• Data for the task:
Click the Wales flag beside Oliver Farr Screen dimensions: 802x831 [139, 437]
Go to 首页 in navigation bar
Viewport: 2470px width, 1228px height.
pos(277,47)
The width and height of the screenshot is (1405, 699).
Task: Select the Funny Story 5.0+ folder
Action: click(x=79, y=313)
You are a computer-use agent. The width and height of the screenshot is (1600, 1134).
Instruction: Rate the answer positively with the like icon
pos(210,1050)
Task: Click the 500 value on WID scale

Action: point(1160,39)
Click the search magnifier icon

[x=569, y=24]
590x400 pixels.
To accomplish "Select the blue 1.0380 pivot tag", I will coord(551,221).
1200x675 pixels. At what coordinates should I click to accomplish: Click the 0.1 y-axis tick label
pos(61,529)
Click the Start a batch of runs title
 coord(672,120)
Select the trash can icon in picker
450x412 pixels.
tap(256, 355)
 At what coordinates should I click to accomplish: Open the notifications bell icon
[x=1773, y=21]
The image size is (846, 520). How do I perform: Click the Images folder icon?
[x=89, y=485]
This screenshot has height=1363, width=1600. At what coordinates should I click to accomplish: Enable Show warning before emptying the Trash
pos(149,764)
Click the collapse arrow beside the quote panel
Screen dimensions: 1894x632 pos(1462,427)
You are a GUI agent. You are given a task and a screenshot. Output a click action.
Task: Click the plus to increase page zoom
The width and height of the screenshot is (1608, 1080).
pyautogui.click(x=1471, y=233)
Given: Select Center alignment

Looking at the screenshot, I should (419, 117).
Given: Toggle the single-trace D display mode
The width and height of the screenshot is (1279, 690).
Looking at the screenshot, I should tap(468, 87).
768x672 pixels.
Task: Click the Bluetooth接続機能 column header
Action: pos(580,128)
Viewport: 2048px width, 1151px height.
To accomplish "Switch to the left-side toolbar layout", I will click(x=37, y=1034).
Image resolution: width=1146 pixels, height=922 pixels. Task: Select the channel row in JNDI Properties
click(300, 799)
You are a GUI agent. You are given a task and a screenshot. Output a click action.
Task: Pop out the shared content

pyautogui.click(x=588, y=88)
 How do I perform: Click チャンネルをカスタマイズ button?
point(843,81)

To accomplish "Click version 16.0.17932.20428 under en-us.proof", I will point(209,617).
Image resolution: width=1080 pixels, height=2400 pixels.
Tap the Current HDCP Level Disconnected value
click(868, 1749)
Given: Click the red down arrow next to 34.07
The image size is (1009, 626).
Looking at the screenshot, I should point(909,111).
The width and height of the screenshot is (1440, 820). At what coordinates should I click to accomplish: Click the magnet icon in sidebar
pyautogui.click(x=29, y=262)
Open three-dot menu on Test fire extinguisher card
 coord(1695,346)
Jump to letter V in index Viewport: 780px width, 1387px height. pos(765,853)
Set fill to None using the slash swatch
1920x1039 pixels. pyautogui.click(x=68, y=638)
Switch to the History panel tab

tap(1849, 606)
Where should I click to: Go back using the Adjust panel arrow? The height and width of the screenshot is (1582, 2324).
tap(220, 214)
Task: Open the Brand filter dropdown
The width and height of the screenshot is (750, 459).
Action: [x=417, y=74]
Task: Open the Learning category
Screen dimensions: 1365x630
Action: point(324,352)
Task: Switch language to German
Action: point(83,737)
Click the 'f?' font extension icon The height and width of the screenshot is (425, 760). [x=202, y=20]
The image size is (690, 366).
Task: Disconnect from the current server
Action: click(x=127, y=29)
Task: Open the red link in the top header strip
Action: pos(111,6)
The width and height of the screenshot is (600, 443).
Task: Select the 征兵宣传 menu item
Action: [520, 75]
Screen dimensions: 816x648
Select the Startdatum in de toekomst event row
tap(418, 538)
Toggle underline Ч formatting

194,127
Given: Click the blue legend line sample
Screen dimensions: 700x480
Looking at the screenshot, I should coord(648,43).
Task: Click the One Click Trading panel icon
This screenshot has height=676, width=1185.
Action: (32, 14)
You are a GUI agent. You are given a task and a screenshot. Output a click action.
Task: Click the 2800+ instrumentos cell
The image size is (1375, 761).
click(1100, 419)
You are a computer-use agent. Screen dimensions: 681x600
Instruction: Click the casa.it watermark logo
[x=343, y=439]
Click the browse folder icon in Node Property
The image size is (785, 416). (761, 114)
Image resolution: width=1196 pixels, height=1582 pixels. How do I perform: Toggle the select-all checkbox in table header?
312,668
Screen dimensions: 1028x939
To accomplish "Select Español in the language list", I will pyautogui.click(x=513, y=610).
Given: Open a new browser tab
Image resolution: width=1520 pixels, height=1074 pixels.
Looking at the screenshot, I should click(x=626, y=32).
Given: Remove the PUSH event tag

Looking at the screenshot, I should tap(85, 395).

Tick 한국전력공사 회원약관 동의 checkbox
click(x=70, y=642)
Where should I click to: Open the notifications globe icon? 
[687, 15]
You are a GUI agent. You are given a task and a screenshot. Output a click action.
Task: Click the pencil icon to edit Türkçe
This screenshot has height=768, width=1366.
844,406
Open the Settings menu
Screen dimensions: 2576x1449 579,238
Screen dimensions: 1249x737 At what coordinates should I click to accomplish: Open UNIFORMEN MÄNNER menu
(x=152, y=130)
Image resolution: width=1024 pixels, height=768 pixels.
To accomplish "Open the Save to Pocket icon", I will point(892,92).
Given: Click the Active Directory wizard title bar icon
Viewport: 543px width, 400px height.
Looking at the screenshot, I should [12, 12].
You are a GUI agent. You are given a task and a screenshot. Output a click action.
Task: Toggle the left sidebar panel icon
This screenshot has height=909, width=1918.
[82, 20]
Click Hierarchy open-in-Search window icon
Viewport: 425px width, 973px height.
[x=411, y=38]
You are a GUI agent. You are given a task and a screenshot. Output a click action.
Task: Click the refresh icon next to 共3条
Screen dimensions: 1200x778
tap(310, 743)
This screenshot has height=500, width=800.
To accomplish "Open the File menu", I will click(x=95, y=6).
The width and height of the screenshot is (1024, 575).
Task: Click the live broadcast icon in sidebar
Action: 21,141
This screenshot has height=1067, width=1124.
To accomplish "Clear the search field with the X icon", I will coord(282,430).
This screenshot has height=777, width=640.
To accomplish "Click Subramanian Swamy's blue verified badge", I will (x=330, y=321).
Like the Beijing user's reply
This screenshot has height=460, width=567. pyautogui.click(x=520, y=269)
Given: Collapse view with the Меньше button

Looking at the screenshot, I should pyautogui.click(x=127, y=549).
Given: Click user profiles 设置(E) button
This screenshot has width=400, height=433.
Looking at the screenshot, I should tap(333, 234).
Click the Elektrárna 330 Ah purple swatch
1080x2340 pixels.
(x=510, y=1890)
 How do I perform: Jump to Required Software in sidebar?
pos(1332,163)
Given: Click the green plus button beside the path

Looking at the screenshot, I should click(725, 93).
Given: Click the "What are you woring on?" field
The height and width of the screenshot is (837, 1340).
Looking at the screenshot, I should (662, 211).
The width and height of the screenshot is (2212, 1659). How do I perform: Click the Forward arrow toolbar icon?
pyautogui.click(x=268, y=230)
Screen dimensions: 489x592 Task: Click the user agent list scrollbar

• Exercise: Recast the listing above as a Markdown table with two columns, Row and Line, putting each non-blank line in its own row with its sequential number. Omit blank lines.

• Result for this exercise:
| Row | Line |
|---|---|
| 1 | Click the Wales flag beside Oliver Farr Screen dimensions: 802x831 [139, 437] |
| 2 | Go to 首页 in navigation bar |
| 3 | Viewport: 2470px width, 1228px height. |
| 4 | pos(277,47) |
| 5 | The width and height of the screenshot is (1405, 699). |
| 6 | Task: Select the Funny Story 5.0+ folder |
| 7 | Action: click(x=79, y=313) |
| 8 | You are a computer-use agent. The width and height of the screenshot is (1600, 1134). |
| 9 | Instruction: Rate the answer positively with the like icon |
| 10 | pos(210,1050) |
| 11 | Task: Click the 500 value on WID scale |
| 12 | Action: point(1160,39) |
| 13 | Click the search magnifier icon |
| 14 | [x=569, y=24] |
| 15 | 590x400 pixels. |
| 16 | To accomplish "Select the blue 1.0380 pivot tag", I will coord(551,221). |
| 17 | 1200x675 pixels. At what coordinates should I click to accomplish: Click the 0.1 y-axis tick label |
| 18 | pos(61,529) |
| 19 | Click the Start a batch of runs title |
| 20 |  coord(672,120) |
| 21 | Select the trash can icon in picker |
| 22 | 450x412 pixels. |
| 23 | tap(256, 355) |
| 24 |  At what coordinates should I click to accomplish: Open the notifications bell icon |
| 25 | [x=1773, y=21] |
| 26 | The image size is (846, 520). How do I perform: Click the Images folder icon? |
| 27 | [x=89, y=485] |
| 28 | This screenshot has height=1363, width=1600. At what coordinates should I click to accomplish: Enable Show warning before emptying the Trash |
| 29 | pos(149,764) |
| 30 | Click the collapse arrow beside the quote panel |
| 31 | Screen dimensions: 1894x632 pos(1462,427) |
| 32 | You are a GUI agent. You are given a task and a screenshot. Output a click action. |
| 33 | Task: Click the plus to increase page zoom |
| 34 | The width and height of the screenshot is (1608, 1080). |
| 35 | pyautogui.click(x=1471, y=233) |
| 36 | Given: Select Center alignment |
| 37 | Looking at the screenshot, I should (419, 117). |
| 38 | Given: Toggle the single-trace D display mode |
| 39 | The width and height of the screenshot is (1279, 690). |
| 40 | Looking at the screenshot, I should tap(468, 87). |
| 41 | 768x672 pixels. |
| 42 | Task: Click the Bluetooth接続機能 column header |
| 43 | Action: pos(580,128) |
| 44 | Viewport: 2048px width, 1151px height. |
| 45 | To accomplish "Switch to the left-side toolbar layout", I will click(x=37, y=1034). |
| 46 | Image resolution: width=1146 pixels, height=922 pixels. Task: Select the channel row in JNDI Properties |
| 47 | click(300, 799) |
| 48 | You are a GUI agent. You are given a task and a screenshot. Output a click action. |
| 49 | Task: Pop out the shared content |
| 50 | pyautogui.click(x=588, y=88) |
| 51 |  How do I perform: Click チャンネルをカスタマイズ button? |
| 52 | point(843,81) |
| 53 | To accomplish "Click version 16.0.17932.20428 under en-us.proof", I will point(209,617). |
| 54 | Image resolution: width=1080 pixels, height=2400 pixels. |
| 55 | Tap the Current HDCP Level Disconnected value |
| 56 | click(868, 1749) |
| 57 | Given: Click the red down arrow next to 34.07 |
| 58 | The image size is (1009, 626). |
| 59 | Looking at the screenshot, I should point(909,111). |
| 60 | The width and height of the screenshot is (1440, 820). At what coordinates should I click to accomplish: Click the magnet icon in sidebar |
| 61 | pyautogui.click(x=29, y=262) |
| 62 | Open three-dot menu on Test fire extinguisher card |
| 63 |  coord(1695,346) |
| 64 | Jump to letter V in index Viewport: 780px width, 1387px height. pos(765,853) |
| 65 | Set fill to None using the slash swatch |
| 66 | 1920x1039 pixels. pyautogui.click(x=68, y=638) |
| 67 | Switch to the History panel tab |
| 68 | tap(1849, 606) |
| 69 | Where should I click to: Go back using the Adjust panel arrow? The height and width of the screenshot is (1582, 2324). |
| 70 | tap(220, 214) |
| 71 | Task: Open the Brand filter dropdown |
| 72 | The width and height of the screenshot is (750, 459). |
| 73 | Action: [x=417, y=74] |
| 74 | Task: Open the Learning category |
| 75 | Screen dimensions: 1365x630 |
| 76 | Action: point(324,352) |
| 77 | Task: Switch language to German |
| 78 | Action: point(83,737) |
| 79 | Click the 'f?' font extension icon The height and width of the screenshot is (425, 760). [x=202, y=20] |
| 80 | The image size is (690, 366). |
| 81 | Task: Disconnect from the current server |
| 82 | Action: click(x=127, y=29) |
| 83 | Task: Open the red link in the top header strip |
| 84 | Action: pos(111,6) |
| 85 | The width and height of the screenshot is (600, 443). |
| 86 | Task: Select the 征兵宣传 menu item |
| 87 | Action: [520, 75] |
| 88 | Screen dimensions: 816x648 |
| 89 | Select the Startdatum in de toekomst event row |
| 90 | tap(418, 538) |
| 91 | Toggle underline Ч formatting |
| 92 | 194,127 |
| 93 | Given: Click the blue legend line sample |
| 94 | Screen dimensions: 700x480 |
| 95 | Looking at the screenshot, I should coord(648,43). |
| 96 | Task: Click the One Click Trading panel icon |
| 97 | This screenshot has height=676, width=1185. |
| 98 | Action: (32, 14) |
| 99 | You are a GUI agent. You are given a task and a screenshot. Output a click action. |
| 100 | Task: Click the 2800+ instrumentos cell |
| 101 | The image size is (1375, 761). |
| 102 | click(1100, 419) |
| 103 | You are a computer-use agent. Screen dimensions: 681x600 |
| 104 | Instruction: Click the casa.it watermark logo |
| 105 | [x=343, y=439] |
| 106 | Click the browse folder icon in Node Property |
| 107 | The image size is (785, 416). (761, 114) |
| 108 | Image resolution: width=1196 pixels, height=1582 pixels. How do I perform: Toggle the select-all checkbox in table header? |
| 109 | 312,668 |
| 110 | Screen dimensions: 1028x939 |
| 111 | To accomplish "Select Español in the language list", I will pyautogui.click(x=513, y=610). |
| 112 | Given: Open a new browser tab |
| 113 | Image resolution: width=1520 pixels, height=1074 pixels. |
| 114 | Looking at the screenshot, I should click(x=626, y=32). |
| 115 | Given: Remove the PUSH event tag |
| 116 | Looking at the screenshot, I should tap(85, 395). |
| 117 | Tick 한국전력공사 회원약관 동의 checkbox |
| 118 | click(x=70, y=642) |
| 119 | Where should I click to: Open the notifications globe icon?  |
| 120 | [687, 15] |
| 121 | You are a GUI agent. You are given a task and a screenshot. Output a click action. |
| 122 | Task: Click the pencil icon to edit Türkçe |
| 123 | This screenshot has height=768, width=1366. |
| 124 | 844,406 |
| 125 | Open the Settings menu |
| 126 | Screen dimensions: 2576x1449 579,238 |
| 127 | Screen dimensions: 1249x737 At what coordinates should I click to accomplish: Open UNIFORMEN MÄNNER menu |
| 128 | (x=152, y=130) |
| 129 | Image resolution: width=1024 pixels, height=768 pixels. |
| 130 | To accomplish "Open the Save to Pocket icon", I will point(892,92). |
| 131 | Given: Click the Active Directory wizard title bar icon |
| 132 | Viewport: 543px width, 400px height. |
| 133 | Looking at the screenshot, I should [12, 12]. |
| 134 | You are a GUI agent. You are given a task and a screenshot. Output a click action. |
| 135 | Task: Toggle the left sidebar panel icon |
| 136 | This screenshot has height=909, width=1918. |
| 137 | [82, 20] |
| 138 | Click Hierarchy open-in-Search window icon |
| 139 | Viewport: 425px width, 973px height. |
| 140 | [x=411, y=38] |
| 141 | You are a GUI agent. You are given a task and a screenshot. Output a click action. |
| 142 | Task: Click the refresh icon next to 共3条 |
| 143 | Screen dimensions: 1200x778 |
| 144 | tap(310, 743) |
| 145 | This screenshot has height=500, width=800. |
| 146 | To accomplish "Open the File menu", I will click(x=95, y=6). |
| 147 | The width and height of the screenshot is (1024, 575). |
| 148 | Task: Click the live broadcast icon in sidebar |
| 149 | Action: 21,141 |
| 150 | This screenshot has height=1067, width=1124. |
| 151 | To accomplish "Clear the search field with the X icon", I will coord(282,430). |
| 152 | This screenshot has height=777, width=640. |
| 153 | To accomplish "Click Subramanian Swamy's blue verified badge", I will (x=330, y=321). |
| 154 | Like the Beijing user's reply |
| 155 | This screenshot has height=460, width=567. pyautogui.click(x=520, y=269) |
| 156 | Given: Collapse view with the Меньше button |
| 157 | Looking at the screenshot, I should pyautogui.click(x=127, y=549). |
| 158 | Given: Click user profiles 设置(E) button |
| 159 | This screenshot has width=400, height=433. |
| 160 | Looking at the screenshot, I should tap(333, 234). |
| 161 | Click the Elektrárna 330 Ah purple swatch |
| 162 | 1080x2340 pixels. |
| 163 | (x=510, y=1890) |
| 164 |  How do I perform: Jump to Required Software in sidebar? |
| 165 | pos(1332,163) |
| 166 | Given: Click the green plus button beside the path |
| 167 | Looking at the screenshot, I should click(725, 93). |
| 168 | Given: Click the "What are you woring on?" field |
| 169 | The height and width of the screenshot is (837, 1340). |
| 170 | Looking at the screenshot, I should (662, 211). |
| 171 | The width and height of the screenshot is (2212, 1659). How do I perform: Click the Forward arrow toolbar icon? |
| 172 | pyautogui.click(x=268, y=230) |
| 173 | Screen dimensions: 489x592 Task: Click the user agent list scrollbar |